:: PROMPT ::
Count the lines of data below that include "text". Provide only the number.

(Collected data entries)
○ ○ ○ ○ ○ ○ ○

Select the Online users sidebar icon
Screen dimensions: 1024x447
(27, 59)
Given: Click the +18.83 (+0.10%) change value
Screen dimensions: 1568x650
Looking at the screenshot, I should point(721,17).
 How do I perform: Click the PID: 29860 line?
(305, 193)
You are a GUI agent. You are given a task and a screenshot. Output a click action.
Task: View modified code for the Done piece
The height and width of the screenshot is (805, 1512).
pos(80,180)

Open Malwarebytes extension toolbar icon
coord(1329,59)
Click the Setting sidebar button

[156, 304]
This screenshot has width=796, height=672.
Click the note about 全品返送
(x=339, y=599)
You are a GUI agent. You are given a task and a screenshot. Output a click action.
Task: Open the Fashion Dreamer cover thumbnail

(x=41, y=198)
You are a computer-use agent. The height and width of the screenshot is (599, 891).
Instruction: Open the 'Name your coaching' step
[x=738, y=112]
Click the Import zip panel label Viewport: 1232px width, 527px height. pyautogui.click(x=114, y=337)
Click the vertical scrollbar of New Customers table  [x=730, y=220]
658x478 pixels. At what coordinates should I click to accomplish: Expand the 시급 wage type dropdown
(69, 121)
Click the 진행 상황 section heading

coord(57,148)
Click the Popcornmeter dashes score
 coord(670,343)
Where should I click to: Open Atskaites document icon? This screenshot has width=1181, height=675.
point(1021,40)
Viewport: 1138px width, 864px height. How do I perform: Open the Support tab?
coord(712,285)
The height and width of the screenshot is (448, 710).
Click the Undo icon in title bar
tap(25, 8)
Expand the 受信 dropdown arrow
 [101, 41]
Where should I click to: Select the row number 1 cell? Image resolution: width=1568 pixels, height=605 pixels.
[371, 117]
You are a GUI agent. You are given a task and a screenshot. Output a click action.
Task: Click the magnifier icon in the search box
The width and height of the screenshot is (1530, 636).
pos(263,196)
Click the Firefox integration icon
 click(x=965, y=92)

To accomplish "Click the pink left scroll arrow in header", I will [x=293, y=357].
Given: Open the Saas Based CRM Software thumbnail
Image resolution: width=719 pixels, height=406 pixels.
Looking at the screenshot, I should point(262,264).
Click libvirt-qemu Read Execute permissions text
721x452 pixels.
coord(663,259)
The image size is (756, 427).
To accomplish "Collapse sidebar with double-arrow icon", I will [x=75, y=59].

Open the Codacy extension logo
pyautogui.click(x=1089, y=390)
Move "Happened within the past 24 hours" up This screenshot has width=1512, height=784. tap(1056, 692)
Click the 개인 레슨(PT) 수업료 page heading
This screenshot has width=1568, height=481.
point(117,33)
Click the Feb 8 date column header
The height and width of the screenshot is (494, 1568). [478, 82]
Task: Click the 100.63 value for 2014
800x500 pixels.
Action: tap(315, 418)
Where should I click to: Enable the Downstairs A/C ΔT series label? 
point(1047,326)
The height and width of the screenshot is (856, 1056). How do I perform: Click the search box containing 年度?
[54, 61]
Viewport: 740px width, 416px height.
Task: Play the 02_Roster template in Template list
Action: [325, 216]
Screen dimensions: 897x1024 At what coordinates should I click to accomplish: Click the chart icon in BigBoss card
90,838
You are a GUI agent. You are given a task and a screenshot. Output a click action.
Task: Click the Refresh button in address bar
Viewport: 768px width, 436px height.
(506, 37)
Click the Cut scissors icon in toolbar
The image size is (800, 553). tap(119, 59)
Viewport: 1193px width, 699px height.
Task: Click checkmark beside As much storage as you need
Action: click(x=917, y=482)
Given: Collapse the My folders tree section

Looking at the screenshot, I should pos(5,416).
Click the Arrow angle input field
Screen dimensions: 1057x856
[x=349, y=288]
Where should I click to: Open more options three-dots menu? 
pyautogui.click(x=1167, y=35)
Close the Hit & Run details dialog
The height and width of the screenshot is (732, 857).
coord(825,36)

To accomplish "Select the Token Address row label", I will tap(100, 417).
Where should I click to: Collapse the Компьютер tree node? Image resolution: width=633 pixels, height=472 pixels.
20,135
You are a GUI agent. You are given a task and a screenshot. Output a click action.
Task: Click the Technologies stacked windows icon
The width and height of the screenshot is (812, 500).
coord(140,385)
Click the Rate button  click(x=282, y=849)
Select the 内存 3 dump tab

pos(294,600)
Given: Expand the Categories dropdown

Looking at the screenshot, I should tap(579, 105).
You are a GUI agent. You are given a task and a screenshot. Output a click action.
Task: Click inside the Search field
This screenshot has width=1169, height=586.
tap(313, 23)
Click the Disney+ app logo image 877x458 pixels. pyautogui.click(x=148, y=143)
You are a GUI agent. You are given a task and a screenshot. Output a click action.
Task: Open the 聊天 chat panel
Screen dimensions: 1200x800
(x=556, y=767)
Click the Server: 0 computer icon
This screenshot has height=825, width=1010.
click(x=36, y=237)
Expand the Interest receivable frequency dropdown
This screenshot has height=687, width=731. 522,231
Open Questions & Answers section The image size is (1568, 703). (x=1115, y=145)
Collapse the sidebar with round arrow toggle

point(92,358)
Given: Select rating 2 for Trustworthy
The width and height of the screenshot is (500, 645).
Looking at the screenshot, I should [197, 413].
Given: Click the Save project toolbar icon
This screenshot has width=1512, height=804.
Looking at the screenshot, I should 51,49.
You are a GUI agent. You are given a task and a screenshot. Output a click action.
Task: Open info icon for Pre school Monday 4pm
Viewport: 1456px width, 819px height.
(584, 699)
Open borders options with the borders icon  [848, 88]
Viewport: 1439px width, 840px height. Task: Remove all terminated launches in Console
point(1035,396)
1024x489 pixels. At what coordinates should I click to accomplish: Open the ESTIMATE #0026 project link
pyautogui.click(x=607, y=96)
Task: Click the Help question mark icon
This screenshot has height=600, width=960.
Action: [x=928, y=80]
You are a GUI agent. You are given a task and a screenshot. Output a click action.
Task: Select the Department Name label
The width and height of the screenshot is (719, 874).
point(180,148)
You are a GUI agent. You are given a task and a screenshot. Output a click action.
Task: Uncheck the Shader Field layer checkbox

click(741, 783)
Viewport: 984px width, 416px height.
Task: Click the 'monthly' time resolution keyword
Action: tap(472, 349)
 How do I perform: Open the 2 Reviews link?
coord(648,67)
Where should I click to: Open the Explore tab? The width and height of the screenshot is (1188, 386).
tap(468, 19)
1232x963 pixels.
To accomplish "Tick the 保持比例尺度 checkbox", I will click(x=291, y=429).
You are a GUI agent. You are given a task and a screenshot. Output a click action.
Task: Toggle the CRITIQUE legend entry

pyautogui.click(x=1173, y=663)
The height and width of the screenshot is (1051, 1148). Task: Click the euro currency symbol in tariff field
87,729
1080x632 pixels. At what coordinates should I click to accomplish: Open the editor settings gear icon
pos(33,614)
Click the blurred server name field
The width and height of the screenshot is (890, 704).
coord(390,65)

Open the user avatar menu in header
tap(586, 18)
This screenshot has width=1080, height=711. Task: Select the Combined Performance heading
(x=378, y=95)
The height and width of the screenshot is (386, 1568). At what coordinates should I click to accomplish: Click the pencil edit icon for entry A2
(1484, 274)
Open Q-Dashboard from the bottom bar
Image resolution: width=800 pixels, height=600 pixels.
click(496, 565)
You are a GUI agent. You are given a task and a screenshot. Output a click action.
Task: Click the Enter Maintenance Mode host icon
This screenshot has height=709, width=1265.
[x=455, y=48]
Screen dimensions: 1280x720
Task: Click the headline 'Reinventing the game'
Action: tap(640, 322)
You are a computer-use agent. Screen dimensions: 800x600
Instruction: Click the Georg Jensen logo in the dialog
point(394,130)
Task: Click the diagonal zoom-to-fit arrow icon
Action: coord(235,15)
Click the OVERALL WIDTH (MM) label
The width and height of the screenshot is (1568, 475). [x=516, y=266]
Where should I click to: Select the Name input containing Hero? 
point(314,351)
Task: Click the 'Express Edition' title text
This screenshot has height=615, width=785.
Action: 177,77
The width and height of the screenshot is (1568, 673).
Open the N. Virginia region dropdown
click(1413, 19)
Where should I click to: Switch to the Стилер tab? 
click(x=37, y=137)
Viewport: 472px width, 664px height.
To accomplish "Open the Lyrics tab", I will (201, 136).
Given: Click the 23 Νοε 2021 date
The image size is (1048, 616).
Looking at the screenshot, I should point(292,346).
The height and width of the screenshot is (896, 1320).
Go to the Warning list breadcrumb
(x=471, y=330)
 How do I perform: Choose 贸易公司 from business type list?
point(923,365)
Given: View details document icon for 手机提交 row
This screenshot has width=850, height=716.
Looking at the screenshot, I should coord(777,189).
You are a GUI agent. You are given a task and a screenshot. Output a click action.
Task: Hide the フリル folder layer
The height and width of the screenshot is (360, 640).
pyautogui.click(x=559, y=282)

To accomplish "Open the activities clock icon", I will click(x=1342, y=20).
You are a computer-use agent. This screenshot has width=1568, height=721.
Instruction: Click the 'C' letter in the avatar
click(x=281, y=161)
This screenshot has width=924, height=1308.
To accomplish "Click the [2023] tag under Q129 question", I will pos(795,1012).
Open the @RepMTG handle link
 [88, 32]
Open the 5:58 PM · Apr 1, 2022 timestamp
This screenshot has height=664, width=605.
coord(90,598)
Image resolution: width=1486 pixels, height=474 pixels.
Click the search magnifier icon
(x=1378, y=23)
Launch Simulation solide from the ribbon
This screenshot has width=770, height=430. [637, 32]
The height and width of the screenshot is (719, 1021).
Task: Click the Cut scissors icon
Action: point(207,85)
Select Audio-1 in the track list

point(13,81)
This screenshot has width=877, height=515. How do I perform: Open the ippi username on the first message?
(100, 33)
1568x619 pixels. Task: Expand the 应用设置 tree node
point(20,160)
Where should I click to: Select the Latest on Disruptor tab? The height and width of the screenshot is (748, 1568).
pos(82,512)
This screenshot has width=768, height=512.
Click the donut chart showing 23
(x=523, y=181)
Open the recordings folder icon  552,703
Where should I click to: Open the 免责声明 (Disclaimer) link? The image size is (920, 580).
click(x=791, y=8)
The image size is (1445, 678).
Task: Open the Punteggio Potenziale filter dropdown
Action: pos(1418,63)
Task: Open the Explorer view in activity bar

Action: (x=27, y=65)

○ ○ ○ ○ ○ ○ ○

:: RESPONSE AREA ::
2